WHAT YOU ARE ASKED TO DO
All the data should come back exactly as it was given.

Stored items
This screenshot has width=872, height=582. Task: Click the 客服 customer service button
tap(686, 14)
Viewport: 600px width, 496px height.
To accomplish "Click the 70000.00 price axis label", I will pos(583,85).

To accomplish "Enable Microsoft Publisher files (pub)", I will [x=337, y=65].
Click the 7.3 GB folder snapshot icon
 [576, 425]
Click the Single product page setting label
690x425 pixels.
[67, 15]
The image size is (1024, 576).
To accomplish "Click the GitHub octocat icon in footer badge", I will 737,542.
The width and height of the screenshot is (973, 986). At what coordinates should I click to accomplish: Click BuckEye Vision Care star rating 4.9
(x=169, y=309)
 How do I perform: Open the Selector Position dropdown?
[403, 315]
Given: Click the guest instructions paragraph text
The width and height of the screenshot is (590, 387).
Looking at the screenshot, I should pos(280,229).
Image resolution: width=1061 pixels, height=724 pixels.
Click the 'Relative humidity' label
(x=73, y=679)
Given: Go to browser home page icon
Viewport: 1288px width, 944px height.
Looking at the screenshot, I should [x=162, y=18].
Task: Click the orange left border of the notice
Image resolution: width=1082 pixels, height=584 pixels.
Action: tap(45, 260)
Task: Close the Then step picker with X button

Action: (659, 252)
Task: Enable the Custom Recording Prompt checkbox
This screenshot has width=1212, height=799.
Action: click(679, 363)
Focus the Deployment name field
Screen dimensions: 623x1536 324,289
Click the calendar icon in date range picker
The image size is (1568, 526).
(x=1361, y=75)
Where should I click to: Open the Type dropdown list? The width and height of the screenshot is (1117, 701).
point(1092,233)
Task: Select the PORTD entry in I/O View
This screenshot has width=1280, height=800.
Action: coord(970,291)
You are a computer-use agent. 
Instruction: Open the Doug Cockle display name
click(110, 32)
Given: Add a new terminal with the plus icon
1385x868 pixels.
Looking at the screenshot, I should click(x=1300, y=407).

EXPECTED ANSWER
This screenshot has width=872, height=582. Task: Click the 客服 customer service button
tap(686, 14)
Viewport: 600px width, 496px height.
To accomplish "Click the 70000.00 price axis label", I will pos(583,85).

To accomplish "Enable Microsoft Publisher files (pub)", I will [x=337, y=65].
Click the 7.3 GB folder snapshot icon
 [576, 425]
Click the Single product page setting label
690x425 pixels.
[67, 15]
The image size is (1024, 576).
To accomplish "Click the GitHub octocat icon in footer badge", I will 737,542.
The width and height of the screenshot is (973, 986). At what coordinates should I click to accomplish: Click BuckEye Vision Care star rating 4.9
(x=169, y=309)
 How do I perform: Open the Selector Position dropdown?
[403, 315]
Given: Click the guest instructions paragraph text
The width and height of the screenshot is (590, 387).
Looking at the screenshot, I should pos(280,229).
Image resolution: width=1061 pixels, height=724 pixels.
Click the 'Relative humidity' label
(x=73, y=679)
Given: Go to browser home page icon
Viewport: 1288px width, 944px height.
Looking at the screenshot, I should [x=162, y=18].
Task: Click the orange left border of the notice
Image resolution: width=1082 pixels, height=584 pixels.
Action: tap(45, 260)
Task: Close the Then step picker with X button

Action: (659, 252)
Task: Enable the Custom Recording Prompt checkbox
This screenshot has width=1212, height=799.
Action: click(679, 363)
Focus the Deployment name field
Screen dimensions: 623x1536 324,289
Click the calendar icon in date range picker
The image size is (1568, 526).
(x=1361, y=75)
Where should I click to: Open the Type dropdown list? The width and height of the screenshot is (1117, 701).
point(1092,233)
Task: Select the PORTD entry in I/O View
This screenshot has width=1280, height=800.
Action: coord(970,291)
You are a computer-use agent. 
Instruction: Open the Doug Cockle display name
click(110, 32)
Given: Add a new terminal with the plus icon
1385x868 pixels.
Looking at the screenshot, I should click(x=1300, y=407).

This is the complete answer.